The Confederated Salish and Kootenai Tribes want the Bonneville Power Administration to award them $930,000 yearly for 50 years under the auspices of bull trout recovery.

Proposed is an extensive gillnetting program in Flathead Lake targeting lake trout, an introduced fish that, among other species, prey on bull trout. The program is supported by Trout Unlimited, dedicated to preserving native trout stocks nationally. Opposing the plan are the Montana Department of Fish Wildlife and Parks, Flathead Wildlife Inc. and others, including local fishing-charter businesses and area sport fishers.

On the surface, restoring bull trout to the estimated historic level of 6,000 fish in Flathead Lake would appear to be a noble cause. Most who embrace the prospect expect that the public and BPA to be ignorant of fisheries science relative to the current situation in Flathead Lake and the management success of FWP on bull trout recovery in the upper Flathead River drainage.

Further, they dismiss that electrical ratepayers should be concerned since BPA is federally mandated to spend millions of dollars annually for fisheries. The question is, might the proposed expenditure of $1 million of your money annually for gillnetting Flathead Lake lake trout be an appropriate use and, importantly, would the money be better spent on projects providing a sustainable return?

The draft environmental impact statement touted by the Tribes and Trout Unlimited was explicitly written to justify a poorly conceived fisheries management action that if implemented and, yes, funded by you the public, would dramatically diminish fishing opportunity and harvest rates in the largest freshwater lake west of the Continental Divide.

Unfortunately, no amount of effort or dollars is going to bring Flathead Lake to where it was historically, before Mysis shrimp were introduced in the 1980s, which lead to the demise of kokanee salmon, the expansion of the lake trout population and about a 50 percent decline in bull trout numbers. The Mysis shrimp are in the lake to stay.

Collected data
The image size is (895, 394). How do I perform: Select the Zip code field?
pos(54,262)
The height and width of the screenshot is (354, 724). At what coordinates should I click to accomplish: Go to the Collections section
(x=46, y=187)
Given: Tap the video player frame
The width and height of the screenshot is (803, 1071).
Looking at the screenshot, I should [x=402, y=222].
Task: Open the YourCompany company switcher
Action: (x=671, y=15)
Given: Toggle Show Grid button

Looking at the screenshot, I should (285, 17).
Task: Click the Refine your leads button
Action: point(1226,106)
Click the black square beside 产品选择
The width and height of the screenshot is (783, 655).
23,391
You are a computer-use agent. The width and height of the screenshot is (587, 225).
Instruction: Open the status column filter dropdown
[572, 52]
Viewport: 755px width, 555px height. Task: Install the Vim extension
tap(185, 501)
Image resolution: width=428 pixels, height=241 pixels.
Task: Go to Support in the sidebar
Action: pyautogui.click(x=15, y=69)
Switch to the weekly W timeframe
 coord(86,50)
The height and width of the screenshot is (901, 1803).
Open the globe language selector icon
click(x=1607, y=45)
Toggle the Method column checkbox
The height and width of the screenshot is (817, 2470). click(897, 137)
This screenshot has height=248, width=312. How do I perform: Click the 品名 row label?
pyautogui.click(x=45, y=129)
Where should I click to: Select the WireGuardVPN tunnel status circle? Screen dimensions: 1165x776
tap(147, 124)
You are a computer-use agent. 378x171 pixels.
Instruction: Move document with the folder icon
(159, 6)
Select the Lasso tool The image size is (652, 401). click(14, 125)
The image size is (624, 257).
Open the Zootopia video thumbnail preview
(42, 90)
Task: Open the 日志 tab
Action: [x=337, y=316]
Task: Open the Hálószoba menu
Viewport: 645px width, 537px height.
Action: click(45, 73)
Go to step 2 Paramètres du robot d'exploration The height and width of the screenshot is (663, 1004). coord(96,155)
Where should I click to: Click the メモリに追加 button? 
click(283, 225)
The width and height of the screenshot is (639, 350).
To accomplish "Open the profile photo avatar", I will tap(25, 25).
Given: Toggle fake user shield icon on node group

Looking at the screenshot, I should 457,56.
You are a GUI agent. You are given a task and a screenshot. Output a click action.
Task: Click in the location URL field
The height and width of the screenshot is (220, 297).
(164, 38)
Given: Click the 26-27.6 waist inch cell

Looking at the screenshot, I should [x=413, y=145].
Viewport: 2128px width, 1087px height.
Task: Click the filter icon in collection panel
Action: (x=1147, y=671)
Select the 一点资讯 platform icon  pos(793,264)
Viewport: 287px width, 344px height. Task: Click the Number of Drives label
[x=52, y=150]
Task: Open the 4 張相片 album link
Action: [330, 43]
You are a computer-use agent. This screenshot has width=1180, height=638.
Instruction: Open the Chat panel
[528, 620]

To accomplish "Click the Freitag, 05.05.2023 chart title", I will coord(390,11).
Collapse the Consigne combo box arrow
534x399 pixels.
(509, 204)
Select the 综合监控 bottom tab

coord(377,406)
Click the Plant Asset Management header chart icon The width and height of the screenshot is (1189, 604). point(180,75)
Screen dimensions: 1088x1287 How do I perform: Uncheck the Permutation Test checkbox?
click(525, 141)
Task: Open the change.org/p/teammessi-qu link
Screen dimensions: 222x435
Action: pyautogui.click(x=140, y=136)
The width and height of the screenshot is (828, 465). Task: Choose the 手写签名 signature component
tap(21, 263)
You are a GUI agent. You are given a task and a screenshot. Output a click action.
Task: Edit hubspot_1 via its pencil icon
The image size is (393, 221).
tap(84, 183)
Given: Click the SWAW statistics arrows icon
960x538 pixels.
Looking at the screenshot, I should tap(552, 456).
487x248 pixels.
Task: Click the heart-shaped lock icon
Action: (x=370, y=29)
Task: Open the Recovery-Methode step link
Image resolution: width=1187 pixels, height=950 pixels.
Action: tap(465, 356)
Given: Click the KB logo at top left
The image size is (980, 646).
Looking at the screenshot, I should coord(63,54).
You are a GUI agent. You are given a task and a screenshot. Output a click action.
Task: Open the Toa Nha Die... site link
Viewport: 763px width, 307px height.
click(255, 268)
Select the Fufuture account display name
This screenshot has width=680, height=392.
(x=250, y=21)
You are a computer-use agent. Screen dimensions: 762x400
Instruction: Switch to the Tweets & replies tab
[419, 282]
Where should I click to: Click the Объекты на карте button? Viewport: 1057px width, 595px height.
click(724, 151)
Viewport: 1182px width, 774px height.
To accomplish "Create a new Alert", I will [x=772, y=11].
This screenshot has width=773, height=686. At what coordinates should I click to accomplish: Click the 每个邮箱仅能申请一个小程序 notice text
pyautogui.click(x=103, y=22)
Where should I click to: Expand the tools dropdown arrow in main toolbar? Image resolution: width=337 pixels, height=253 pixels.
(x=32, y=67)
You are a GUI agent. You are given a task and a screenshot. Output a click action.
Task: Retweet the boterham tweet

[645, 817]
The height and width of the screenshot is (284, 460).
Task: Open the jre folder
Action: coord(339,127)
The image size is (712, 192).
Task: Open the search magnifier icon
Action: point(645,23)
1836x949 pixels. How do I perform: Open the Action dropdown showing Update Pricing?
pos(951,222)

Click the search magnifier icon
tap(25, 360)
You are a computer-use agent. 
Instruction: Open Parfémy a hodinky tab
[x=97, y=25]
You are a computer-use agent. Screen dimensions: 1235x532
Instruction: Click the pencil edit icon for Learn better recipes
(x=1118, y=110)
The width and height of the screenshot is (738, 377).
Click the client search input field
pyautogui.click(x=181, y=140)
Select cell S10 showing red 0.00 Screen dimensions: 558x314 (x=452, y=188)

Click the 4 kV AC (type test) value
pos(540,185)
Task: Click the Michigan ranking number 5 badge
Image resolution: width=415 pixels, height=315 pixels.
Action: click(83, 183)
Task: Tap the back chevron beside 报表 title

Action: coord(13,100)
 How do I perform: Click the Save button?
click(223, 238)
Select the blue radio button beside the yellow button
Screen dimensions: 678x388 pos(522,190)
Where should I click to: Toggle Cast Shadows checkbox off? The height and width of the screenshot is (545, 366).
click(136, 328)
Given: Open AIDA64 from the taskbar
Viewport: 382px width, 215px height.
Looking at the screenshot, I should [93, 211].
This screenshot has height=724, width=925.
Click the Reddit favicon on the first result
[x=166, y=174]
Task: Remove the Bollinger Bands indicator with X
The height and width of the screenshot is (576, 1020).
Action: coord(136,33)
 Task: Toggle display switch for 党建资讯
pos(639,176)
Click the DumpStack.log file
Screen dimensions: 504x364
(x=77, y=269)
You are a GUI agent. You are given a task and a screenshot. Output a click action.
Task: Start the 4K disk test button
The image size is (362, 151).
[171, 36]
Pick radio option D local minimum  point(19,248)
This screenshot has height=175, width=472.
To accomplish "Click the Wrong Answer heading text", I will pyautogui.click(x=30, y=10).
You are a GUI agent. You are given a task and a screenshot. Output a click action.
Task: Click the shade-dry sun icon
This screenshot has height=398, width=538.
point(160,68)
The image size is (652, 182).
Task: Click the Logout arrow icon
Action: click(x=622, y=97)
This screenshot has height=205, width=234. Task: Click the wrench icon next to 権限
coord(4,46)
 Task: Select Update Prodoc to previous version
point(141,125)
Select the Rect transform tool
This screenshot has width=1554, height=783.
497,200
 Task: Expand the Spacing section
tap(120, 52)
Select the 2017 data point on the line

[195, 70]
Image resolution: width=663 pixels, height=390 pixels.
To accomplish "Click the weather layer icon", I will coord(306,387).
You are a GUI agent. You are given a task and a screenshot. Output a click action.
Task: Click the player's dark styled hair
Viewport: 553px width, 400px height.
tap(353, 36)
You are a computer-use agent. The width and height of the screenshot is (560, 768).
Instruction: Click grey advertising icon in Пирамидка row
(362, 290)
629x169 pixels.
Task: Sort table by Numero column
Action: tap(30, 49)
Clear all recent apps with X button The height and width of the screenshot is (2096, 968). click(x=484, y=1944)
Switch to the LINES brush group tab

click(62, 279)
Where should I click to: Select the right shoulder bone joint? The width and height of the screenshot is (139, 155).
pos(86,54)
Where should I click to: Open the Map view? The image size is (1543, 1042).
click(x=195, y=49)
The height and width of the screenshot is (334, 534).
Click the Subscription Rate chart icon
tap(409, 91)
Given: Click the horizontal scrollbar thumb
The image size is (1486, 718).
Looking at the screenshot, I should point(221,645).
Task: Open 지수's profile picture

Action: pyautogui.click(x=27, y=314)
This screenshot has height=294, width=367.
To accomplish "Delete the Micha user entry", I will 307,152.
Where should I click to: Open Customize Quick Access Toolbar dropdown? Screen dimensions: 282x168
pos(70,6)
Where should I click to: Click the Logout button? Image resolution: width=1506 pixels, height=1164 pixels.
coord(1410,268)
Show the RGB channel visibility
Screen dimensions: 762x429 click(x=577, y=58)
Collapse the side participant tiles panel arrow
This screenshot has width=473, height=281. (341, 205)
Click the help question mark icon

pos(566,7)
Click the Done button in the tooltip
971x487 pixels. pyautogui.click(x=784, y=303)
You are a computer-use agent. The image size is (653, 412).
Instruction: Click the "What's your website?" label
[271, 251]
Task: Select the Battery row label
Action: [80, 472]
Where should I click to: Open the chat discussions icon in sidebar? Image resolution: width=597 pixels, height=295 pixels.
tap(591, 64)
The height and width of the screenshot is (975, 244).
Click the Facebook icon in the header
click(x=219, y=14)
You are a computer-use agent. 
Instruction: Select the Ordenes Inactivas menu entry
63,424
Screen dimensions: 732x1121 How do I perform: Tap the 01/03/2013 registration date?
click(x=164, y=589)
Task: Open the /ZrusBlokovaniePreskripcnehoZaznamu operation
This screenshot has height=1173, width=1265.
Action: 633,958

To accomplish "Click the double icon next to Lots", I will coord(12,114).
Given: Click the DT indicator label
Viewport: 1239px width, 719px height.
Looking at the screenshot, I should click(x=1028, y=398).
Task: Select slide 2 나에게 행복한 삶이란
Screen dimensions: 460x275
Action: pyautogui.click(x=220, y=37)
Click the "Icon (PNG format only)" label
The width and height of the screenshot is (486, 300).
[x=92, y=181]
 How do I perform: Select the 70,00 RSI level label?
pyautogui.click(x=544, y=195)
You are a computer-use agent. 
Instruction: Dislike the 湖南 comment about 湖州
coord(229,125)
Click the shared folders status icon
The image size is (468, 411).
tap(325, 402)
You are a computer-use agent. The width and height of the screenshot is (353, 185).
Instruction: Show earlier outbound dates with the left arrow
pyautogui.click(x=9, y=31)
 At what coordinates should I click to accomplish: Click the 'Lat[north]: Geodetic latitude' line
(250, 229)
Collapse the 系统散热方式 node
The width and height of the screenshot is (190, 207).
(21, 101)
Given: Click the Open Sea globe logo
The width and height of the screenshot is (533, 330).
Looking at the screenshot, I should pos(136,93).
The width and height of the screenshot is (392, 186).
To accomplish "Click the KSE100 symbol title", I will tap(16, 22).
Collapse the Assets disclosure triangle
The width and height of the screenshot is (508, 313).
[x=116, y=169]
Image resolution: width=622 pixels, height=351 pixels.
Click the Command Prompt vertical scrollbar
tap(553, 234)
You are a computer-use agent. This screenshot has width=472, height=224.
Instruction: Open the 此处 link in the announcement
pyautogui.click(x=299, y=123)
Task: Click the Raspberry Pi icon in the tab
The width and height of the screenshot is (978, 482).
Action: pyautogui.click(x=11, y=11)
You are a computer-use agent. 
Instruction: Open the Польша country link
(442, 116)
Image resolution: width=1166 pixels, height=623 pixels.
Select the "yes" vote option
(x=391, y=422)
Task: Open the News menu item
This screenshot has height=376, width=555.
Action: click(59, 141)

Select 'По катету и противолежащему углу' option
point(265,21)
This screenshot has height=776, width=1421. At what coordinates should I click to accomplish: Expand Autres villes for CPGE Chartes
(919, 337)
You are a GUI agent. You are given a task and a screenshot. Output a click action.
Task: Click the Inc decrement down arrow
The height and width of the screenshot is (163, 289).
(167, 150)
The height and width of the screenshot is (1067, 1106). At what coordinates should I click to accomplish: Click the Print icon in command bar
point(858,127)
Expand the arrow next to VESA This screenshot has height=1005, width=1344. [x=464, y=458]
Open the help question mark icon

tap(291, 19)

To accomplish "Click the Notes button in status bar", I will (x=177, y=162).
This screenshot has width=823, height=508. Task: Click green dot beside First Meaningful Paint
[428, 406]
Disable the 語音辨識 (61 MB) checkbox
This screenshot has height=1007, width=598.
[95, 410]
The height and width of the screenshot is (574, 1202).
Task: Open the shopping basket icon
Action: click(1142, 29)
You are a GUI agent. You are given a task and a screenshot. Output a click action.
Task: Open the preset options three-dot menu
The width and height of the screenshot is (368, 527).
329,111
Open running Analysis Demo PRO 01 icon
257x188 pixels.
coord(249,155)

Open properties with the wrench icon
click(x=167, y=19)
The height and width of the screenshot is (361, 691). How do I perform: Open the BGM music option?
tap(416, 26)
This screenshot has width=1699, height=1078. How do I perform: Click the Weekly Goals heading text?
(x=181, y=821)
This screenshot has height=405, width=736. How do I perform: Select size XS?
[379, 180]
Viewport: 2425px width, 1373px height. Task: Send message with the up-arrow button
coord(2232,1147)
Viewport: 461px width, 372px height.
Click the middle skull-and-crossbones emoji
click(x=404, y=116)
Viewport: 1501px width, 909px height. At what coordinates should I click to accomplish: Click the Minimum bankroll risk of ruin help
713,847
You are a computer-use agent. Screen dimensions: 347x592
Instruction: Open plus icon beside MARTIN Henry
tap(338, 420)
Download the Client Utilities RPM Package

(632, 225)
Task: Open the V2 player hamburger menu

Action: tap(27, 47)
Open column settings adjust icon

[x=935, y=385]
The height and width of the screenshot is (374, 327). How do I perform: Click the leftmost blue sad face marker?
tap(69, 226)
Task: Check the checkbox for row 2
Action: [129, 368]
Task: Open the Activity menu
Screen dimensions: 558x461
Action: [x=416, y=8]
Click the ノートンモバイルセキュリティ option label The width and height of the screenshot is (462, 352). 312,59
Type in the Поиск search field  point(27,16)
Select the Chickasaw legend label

Activity A — Print the passage on the Flathead Lake gillnetting proposal verbatim, starting at "On the surface, restoring" and ending at "Flathead River drainage.".
Activity B — Carry on the passage on the Flathead Lake gillnetting proposal from the point at which it ends.
None of the collected data is required for the tasks.

Answer A —
On the surface, restoring bull trout to the estimated historic level of 6,000 fish in Flathead Lake would appear to be a noble cause. Most who embrace the prospect expect that the public and BPA to be ignorant of fisheries science relative to the current situation in Flathead Lake and the management success of FWP on bull trout recovery in the upper Flathead River drainage.

Answer B —
As for bull trout, while they have declined, all evidence is that the lake population has stabilized at 50 percent — certainly not at a level that would justify a perpetual lake trout suppression effort at a cost of nearly $1 million annually. Even if the gillnetting were to bring bull trout back to about the historic average of 6,000 fish, it would amount to less than one bull trout per 21 surface acres of Flathead Lake and not enough to support any semblance of a healthy or sustainable sport fishery.

It could well be expected that the present day lake trout fishery, from the proposed gillnetting plan, would diminish to where there would be virtually no trophy-size lake trout left, and catch numbers of fish greater than about 16 inches would decline in the range of 80-90 percent, too low to sustain a sport fishery.

Flathead Electric Cooperative ratepayers and area sport fishers need to stand up and make it known that the gillnetting plan is nothing more than a facade. Ask yourself, do you really believe that the Tribes and Trout Unlimited would be interested in funding the project with their own money?

Demand accountability on how fisheries mitigation dollars are spent by BPA and support FWP, whose technical comments on the draft EIS have all but been ignored, having been founded on science and not political sensitivity and esoteric thinking.  

We do not need to collapse the sport fishery in Flathead Lake nor waste public money on an ill-conceived, never-ending fisheries suppression study amounting to $934,000 annually. If the Tribes and Trout Unlimited desire more than the current 50 percent bull trout population level in Flathead Lake, they might consider a bull trout hatchery instead of gillnetting lake trout and collapsing your fishery.

Bruce M. Barrett, of Lakeside, is a retired fisheries biologist.